### EXERCISE REQUIREMENTS
Every line of the data should be output word for word.

──────── EXTRACTED DATA ────────

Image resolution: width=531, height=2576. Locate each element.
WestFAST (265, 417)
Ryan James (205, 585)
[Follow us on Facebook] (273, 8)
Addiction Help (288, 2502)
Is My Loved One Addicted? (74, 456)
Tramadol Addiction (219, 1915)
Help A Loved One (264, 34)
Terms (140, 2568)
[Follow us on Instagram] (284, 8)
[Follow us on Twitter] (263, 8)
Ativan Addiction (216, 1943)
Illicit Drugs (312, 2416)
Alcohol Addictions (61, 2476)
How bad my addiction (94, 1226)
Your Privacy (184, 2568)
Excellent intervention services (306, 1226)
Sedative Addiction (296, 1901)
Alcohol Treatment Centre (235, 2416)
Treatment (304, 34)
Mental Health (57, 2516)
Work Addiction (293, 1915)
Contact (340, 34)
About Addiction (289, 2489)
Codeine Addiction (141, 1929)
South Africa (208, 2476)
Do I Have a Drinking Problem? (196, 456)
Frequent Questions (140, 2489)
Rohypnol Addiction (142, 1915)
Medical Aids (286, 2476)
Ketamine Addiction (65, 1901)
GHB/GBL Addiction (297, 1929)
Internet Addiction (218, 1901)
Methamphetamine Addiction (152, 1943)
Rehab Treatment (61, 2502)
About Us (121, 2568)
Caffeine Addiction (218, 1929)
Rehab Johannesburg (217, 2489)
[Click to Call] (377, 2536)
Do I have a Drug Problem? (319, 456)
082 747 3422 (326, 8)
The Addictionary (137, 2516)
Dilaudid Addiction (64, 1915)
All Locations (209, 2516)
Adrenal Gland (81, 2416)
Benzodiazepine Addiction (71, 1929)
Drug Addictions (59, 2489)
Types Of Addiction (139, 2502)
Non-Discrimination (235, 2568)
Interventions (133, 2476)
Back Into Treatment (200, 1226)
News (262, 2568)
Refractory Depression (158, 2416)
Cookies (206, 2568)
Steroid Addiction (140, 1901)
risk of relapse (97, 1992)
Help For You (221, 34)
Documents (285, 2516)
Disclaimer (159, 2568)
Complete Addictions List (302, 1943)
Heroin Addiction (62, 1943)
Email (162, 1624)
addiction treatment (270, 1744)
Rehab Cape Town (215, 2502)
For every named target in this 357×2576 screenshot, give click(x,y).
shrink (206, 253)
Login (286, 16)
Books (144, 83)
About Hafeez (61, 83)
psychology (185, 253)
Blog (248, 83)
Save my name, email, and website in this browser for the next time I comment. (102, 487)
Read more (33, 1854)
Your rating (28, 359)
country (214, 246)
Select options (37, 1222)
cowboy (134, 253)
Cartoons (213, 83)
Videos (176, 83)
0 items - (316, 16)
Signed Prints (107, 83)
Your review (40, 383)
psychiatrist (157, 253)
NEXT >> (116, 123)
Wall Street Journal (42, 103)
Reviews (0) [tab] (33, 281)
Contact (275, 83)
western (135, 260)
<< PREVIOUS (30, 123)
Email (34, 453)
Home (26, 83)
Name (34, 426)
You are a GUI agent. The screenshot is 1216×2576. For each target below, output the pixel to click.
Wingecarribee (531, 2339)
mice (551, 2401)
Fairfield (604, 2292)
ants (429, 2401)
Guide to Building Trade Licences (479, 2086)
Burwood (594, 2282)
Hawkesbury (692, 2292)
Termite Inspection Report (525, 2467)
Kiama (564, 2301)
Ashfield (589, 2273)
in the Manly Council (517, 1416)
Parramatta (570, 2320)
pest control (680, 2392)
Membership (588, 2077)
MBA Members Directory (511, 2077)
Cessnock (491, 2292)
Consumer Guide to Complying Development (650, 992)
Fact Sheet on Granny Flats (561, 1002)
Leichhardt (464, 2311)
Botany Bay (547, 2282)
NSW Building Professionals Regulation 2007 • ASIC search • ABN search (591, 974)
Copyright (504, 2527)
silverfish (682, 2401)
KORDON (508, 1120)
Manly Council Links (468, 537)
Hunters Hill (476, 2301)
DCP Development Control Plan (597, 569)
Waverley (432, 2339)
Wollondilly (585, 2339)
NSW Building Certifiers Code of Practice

────────

### WRITTEN REPLY
Image resolution: width=531, height=2576. Locate each element.
WestFAST (265, 417)
Ryan James (205, 585)
[Follow us on Facebook] (273, 8)
Addiction Help (288, 2502)
Is My Loved One Addicted? (74, 456)
Tramadol Addiction (219, 1915)
Help A Loved One (264, 34)
Terms (140, 2568)
[Follow us on Instagram] (284, 8)
[Follow us on Twitter] (263, 8)
Ativan Addiction (216, 1943)
Illicit Drugs (312, 2416)
Alcohol Addictions (61, 2476)
How bad my addiction (94, 1226)
Your Privacy (184, 2568)
Excellent intervention services (306, 1226)
Sedative Addiction (296, 1901)
Alcohol Treatment Centre (235, 2416)
Treatment (304, 34)
Mental Health (57, 2516)
Work Addiction (293, 1915)
Contact (340, 34)
About Addiction (289, 2489)
Codeine Addiction (141, 1929)
South Africa (208, 2476)
Do I Have a Drinking Problem? (196, 456)
Frequent Questions (140, 2489)
Rohypnol Addiction (142, 1915)
Medical Aids (286, 2476)
Ketamine Addiction (65, 1901)
GHB/GBL Addiction (297, 1929)
Internet Addiction (218, 1901)
Methamphetamine Addiction (152, 1943)
Rehab Treatment (61, 2502)
About Us (121, 2568)
Caffeine Addiction (218, 1929)
Rehab Johannesburg (217, 2489)
[Click to Call] (377, 2536)
Do I have a Drug Problem? (319, 456)
082 747 3422 (326, 8)
The Addictionary (137, 2516)
Dilaudid Addiction (64, 1915)
All Locations (209, 2516)
Adrenal Gland (81, 2416)
Benzodiazepine Addiction (71, 1929)
Drug Addictions (59, 2489)
Types Of Addiction (139, 2502)
Non-Discrimination (235, 2568)
Interventions (133, 2476)
Back Into Treatment (200, 1226)
News (262, 2568)
Refractory Depression (158, 2416)
Cookies (206, 2568)
Steroid Addiction (140, 1901)
risk of relapse (97, 1992)
Help For You (221, 34)
Documents (285, 2516)
Disclaimer (159, 2568)
Complete Addictions List (302, 1943)
Heroin Addiction (62, 1943)
Email (162, 1624)
addiction treatment (270, 1744)
Rehab Cape Town (215, 2502)
For every named target in this 357×2576 screenshot, give click(x,y).
shrink (206, 253)
Login (286, 16)
Books (144, 83)
About Hafeez (61, 83)
psychology (185, 253)
Blog (248, 83)
Save my name, email, and website in this browser for the next time I comment. (102, 487)
Read more (33, 1854)
Your rating (28, 359)
country (214, 246)
Select options (37, 1222)
cowboy (134, 253)
Cartoons (213, 83)
Videos (176, 83)
0 items - (316, 16)
Signed Prints (107, 83)
Your review (40, 383)
psychiatrist (157, 253)
NEXT >> (116, 123)
Wall Street Journal (42, 103)
Reviews (0) [tab] (33, 281)
Contact (275, 83)
western (135, 260)
<< PREVIOUS (30, 123)
Email (34, 453)
Home (26, 83)
Name (34, 426)
You are a GUI agent. The screenshot is 1216×2576. For each target below, output the pixel to click.
Wingecarribee (531, 2339)
mice (551, 2401)
Fairfield (604, 2292)
ants (429, 2401)
Guide to Building Trade Licences (479, 2086)
Burwood (594, 2282)
Hawkesbury (692, 2292)
Termite Inspection Report (525, 2467)
Kiama (564, 2301)
Ashfield (589, 2273)
in the Manly Council (517, 1416)
Parramatta (570, 2320)
pest control (680, 2392)
Membership (588, 2077)
MBA Members Directory (511, 2077)
Cessnock (491, 2292)
Consumer Guide to Complying Development (650, 992)
Fact Sheet on Granny Flats (561, 1002)
Leichhardt (464, 2311)
Botany Bay (547, 2282)
NSW Building Professionals Regulation 2007 • ASIC search • ABN search (591, 974)
Copyright (504, 2527)
silverfish (682, 2401)
KORDON (508, 1120)
Manly Council Links (468, 537)
Hunters Hill (476, 2301)
DCP Development Control Plan (597, 569)
Waverley (432, 2339)
Wollondilly (585, 2339)
NSW Building Certifiers Code of Practice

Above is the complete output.